* [REQUIRED WORK]: Copy the lines exactly as they appear, starting with the first line of the records and ending with the line that contains "This screenshot has width=640, height=600.".

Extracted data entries
[Start of section]

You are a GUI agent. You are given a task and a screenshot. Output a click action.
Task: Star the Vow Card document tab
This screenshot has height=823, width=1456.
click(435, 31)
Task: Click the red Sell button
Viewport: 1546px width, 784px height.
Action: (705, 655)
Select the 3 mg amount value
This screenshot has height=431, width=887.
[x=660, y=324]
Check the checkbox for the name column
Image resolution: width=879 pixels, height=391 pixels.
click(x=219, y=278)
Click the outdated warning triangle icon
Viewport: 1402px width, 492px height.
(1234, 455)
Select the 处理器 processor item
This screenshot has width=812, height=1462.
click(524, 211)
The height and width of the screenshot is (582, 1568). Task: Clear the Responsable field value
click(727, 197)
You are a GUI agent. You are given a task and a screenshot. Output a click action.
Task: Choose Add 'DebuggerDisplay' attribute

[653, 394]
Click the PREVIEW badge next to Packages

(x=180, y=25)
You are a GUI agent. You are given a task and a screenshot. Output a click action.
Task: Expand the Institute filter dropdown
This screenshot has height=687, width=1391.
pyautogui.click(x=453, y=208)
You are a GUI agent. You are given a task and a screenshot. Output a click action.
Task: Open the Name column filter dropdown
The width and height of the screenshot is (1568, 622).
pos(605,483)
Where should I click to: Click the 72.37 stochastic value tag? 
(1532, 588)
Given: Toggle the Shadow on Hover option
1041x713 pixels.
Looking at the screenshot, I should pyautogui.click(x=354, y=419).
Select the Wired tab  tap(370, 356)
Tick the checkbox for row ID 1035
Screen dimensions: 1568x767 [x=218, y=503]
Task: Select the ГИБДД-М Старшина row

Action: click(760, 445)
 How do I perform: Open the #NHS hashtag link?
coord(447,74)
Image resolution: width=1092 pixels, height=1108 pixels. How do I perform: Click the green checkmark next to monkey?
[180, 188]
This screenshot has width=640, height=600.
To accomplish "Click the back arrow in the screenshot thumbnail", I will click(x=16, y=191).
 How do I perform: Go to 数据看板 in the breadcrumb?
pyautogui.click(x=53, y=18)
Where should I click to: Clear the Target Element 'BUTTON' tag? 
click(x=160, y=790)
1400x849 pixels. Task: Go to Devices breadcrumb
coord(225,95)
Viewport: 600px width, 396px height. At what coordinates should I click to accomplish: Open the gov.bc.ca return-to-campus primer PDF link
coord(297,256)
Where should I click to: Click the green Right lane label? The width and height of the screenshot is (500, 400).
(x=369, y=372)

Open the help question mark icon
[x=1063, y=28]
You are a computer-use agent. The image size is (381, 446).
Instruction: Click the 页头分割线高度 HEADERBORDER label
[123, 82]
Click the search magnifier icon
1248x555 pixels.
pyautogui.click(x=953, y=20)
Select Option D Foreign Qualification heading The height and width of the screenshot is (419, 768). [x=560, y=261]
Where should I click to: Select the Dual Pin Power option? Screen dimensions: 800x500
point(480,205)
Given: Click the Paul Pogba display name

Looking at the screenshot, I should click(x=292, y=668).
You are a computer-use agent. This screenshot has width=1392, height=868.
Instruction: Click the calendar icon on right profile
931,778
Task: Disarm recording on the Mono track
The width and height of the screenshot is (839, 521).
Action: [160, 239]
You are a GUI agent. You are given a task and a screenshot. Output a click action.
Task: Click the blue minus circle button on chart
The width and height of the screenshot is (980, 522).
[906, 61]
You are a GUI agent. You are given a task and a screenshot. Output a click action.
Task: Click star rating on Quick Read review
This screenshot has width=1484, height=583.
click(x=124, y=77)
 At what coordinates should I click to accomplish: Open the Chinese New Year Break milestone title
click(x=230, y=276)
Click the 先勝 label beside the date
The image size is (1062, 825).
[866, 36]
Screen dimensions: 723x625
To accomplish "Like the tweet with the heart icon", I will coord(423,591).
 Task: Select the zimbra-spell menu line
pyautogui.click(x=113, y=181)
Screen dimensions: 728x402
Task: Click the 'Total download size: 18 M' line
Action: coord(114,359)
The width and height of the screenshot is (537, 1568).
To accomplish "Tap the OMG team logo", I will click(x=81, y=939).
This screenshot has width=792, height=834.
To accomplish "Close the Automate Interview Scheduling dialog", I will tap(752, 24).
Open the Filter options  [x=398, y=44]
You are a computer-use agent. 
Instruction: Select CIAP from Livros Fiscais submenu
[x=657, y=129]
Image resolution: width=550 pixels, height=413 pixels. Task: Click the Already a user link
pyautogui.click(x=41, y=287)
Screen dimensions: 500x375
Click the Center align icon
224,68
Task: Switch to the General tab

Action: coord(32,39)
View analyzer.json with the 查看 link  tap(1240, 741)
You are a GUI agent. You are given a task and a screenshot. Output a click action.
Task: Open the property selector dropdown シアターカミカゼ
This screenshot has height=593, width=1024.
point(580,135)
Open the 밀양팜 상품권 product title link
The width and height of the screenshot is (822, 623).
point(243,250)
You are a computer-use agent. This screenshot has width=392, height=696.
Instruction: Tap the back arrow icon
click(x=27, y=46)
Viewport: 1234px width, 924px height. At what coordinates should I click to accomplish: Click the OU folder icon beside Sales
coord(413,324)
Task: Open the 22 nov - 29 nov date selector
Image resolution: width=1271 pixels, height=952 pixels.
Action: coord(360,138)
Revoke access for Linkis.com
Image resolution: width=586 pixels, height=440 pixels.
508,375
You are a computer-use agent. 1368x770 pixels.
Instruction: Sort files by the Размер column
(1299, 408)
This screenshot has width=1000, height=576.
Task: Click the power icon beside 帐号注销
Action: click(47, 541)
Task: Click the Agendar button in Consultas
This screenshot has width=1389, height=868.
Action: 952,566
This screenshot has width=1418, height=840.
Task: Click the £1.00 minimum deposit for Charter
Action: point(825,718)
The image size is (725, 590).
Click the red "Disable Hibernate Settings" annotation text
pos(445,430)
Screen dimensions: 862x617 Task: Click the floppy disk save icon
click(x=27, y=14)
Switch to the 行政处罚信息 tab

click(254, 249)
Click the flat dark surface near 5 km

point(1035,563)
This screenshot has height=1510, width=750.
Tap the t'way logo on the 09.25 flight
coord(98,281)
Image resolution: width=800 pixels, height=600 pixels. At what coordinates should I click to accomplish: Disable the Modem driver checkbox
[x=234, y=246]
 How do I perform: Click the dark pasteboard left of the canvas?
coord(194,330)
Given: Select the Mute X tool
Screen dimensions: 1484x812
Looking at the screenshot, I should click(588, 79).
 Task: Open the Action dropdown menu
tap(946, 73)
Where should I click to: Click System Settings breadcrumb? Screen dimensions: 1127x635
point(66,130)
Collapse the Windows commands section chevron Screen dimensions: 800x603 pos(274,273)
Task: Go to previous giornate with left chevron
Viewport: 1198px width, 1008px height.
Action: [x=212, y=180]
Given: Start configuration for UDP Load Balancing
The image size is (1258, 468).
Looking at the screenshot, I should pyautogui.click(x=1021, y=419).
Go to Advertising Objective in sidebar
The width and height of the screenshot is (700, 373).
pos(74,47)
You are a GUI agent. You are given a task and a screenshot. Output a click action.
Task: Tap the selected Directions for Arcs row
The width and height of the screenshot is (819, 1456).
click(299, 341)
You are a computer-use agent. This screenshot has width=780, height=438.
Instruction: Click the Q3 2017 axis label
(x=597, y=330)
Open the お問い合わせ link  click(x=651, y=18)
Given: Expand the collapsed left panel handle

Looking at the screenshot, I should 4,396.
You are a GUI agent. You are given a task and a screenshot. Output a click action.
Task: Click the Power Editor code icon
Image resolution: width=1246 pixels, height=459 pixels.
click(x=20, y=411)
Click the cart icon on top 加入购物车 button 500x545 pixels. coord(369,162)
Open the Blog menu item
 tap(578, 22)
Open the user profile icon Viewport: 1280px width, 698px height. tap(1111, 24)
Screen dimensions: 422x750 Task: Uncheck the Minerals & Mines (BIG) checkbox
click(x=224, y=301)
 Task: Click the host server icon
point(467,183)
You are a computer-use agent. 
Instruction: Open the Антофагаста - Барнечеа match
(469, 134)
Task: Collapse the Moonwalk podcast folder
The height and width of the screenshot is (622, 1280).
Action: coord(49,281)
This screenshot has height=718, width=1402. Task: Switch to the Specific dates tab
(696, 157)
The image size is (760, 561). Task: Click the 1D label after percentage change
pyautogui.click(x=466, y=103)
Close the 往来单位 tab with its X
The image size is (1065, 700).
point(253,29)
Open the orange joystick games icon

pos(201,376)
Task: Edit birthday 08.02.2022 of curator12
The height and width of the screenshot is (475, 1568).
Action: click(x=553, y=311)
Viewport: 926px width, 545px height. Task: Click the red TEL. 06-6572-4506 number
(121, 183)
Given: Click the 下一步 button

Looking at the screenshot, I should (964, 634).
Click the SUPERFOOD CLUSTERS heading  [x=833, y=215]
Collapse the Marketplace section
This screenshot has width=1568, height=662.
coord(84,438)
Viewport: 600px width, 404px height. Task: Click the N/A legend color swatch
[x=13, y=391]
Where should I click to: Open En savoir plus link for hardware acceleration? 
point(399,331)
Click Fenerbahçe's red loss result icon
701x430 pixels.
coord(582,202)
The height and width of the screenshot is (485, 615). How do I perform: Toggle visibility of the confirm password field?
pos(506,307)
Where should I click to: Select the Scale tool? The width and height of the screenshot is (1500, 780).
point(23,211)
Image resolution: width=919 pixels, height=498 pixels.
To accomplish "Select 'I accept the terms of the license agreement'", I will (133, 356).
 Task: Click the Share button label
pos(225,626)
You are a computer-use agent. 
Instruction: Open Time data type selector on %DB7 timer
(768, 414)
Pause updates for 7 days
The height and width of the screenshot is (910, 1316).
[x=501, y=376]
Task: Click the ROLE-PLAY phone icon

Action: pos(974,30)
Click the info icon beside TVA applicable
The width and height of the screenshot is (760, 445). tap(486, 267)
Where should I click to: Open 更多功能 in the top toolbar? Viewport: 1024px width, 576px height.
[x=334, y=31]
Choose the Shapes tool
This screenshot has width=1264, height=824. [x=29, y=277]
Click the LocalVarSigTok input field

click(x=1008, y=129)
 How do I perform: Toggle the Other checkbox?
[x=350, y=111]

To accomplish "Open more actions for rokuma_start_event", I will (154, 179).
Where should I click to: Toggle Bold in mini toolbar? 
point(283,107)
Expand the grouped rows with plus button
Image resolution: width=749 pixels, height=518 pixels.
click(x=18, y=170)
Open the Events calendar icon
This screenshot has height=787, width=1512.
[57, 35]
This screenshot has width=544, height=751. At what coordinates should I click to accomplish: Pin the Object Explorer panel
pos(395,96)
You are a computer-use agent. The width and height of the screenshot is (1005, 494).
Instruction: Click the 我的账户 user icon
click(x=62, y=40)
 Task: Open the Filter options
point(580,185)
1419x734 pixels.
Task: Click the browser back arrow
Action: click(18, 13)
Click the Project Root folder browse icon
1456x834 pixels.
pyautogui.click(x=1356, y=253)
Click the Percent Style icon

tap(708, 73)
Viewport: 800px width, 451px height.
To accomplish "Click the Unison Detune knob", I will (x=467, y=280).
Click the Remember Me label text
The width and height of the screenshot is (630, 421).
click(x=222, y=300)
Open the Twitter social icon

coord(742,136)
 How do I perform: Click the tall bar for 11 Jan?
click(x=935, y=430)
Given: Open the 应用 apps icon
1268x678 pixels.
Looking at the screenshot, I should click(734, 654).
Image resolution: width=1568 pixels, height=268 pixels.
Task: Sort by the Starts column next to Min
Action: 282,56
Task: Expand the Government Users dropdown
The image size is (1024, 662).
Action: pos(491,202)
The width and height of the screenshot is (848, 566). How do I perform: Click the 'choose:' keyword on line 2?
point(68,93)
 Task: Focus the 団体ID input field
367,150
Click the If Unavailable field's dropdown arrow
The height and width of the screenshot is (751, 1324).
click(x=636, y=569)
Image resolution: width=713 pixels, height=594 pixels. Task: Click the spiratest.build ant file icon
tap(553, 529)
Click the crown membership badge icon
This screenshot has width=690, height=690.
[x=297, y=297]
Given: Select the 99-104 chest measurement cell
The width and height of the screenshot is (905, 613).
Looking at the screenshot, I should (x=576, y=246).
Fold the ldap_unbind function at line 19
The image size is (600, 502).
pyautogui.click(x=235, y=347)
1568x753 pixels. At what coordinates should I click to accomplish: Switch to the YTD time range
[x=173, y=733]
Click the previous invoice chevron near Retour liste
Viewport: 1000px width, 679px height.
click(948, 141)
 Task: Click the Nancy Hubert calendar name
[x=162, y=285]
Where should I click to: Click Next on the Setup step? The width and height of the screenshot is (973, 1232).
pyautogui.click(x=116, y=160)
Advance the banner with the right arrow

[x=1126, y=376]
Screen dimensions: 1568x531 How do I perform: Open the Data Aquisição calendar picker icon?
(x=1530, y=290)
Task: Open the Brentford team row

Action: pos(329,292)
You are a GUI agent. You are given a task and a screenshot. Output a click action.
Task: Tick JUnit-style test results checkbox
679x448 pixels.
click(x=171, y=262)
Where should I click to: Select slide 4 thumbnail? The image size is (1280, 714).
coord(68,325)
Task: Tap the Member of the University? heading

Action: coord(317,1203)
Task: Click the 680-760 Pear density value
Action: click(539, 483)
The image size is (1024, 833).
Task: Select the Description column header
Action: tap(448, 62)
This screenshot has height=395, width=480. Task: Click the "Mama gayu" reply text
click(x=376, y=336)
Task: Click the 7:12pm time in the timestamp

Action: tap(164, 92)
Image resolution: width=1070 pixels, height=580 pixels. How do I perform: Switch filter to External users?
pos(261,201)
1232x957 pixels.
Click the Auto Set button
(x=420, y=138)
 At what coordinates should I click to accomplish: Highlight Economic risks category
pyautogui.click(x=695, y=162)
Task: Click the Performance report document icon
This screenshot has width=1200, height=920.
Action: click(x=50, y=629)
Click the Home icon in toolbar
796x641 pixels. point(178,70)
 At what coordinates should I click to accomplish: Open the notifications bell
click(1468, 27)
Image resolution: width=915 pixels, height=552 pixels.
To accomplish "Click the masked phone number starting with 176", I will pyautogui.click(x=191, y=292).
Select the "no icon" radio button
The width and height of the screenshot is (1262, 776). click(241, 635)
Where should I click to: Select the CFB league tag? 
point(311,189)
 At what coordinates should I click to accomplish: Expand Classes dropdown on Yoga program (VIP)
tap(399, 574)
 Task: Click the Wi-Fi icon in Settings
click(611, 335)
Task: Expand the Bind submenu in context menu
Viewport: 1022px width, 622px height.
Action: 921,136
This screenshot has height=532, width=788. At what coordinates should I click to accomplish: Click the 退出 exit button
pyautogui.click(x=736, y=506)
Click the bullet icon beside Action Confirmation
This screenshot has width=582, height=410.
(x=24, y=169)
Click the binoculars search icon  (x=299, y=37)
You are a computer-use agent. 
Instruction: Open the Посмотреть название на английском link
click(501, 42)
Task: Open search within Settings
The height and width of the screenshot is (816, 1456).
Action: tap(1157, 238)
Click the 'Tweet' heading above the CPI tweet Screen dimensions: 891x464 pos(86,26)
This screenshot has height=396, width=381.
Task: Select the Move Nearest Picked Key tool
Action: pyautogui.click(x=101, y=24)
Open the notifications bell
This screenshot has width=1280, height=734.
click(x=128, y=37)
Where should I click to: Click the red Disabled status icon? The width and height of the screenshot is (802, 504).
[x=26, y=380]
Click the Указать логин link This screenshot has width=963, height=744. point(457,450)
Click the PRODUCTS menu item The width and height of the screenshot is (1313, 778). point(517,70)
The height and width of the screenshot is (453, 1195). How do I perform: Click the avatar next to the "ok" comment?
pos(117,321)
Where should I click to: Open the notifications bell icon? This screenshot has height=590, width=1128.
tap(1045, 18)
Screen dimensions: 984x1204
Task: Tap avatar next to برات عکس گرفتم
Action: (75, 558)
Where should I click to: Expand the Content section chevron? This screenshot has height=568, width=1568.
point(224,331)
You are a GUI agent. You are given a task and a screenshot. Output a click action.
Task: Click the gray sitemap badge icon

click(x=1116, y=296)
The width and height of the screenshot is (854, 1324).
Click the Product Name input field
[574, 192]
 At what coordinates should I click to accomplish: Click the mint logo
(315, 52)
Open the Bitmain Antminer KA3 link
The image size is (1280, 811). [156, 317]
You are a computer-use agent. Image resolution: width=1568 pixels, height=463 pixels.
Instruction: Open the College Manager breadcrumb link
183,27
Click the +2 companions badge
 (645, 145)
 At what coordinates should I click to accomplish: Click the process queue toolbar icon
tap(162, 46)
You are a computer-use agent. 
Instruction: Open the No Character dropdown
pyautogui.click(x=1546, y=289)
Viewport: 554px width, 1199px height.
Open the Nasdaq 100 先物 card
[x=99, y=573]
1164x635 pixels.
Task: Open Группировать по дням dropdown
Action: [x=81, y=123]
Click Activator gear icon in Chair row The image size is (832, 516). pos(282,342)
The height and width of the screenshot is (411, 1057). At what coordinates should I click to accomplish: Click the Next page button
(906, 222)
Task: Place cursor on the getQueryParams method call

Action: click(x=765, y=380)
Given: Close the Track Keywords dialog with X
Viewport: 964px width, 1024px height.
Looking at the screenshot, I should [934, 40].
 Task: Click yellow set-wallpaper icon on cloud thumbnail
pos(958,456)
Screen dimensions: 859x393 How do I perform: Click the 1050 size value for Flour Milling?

[End of section]

* [WRITTEN RESPONSE]:
You are a GUI agent. You are given a task and a screenshot. Output a click action.
Task: Star the Vow Card document tab
This screenshot has height=823, width=1456.
click(435, 31)
Task: Click the red Sell button
Viewport: 1546px width, 784px height.
Action: (705, 655)
Select the 3 mg amount value
This screenshot has height=431, width=887.
[x=660, y=324]
Check the checkbox for the name column
Image resolution: width=879 pixels, height=391 pixels.
click(x=219, y=278)
Click the outdated warning triangle icon
Viewport: 1402px width, 492px height.
(1234, 455)
Select the 处理器 processor item
This screenshot has width=812, height=1462.
click(524, 211)
The height and width of the screenshot is (582, 1568). Task: Clear the Responsable field value
click(727, 197)
You are a GUI agent. You are given a task and a screenshot. Output a click action.
Task: Choose Add 'DebuggerDisplay' attribute

[653, 394]
Click the PREVIEW badge next to Packages

(x=180, y=25)
You are a GUI agent. You are given a task and a screenshot. Output a click action.
Task: Expand the Institute filter dropdown
This screenshot has height=687, width=1391.
pyautogui.click(x=453, y=208)
You are a GUI agent. You are given a task and a screenshot. Output a click action.
Task: Open the Name column filter dropdown
The width and height of the screenshot is (1568, 622).
pos(605,483)
Where should I click to: Click the 72.37 stochastic value tag? 
(1532, 588)
Given: Toggle the Shadow on Hover option
1041x713 pixels.
Looking at the screenshot, I should pyautogui.click(x=354, y=419).
Select the Wired tab  tap(370, 356)
Tick the checkbox for row ID 1035
Screen dimensions: 1568x767 [x=218, y=503]
Task: Select the ГИБДД-М Старшина row

Action: click(760, 445)
 How do I perform: Open the #NHS hashtag link?
coord(447,74)
Image resolution: width=1092 pixels, height=1108 pixels. How do I perform: Click the green checkmark next to monkey?
[180, 188]
This screenshot has width=640, height=600.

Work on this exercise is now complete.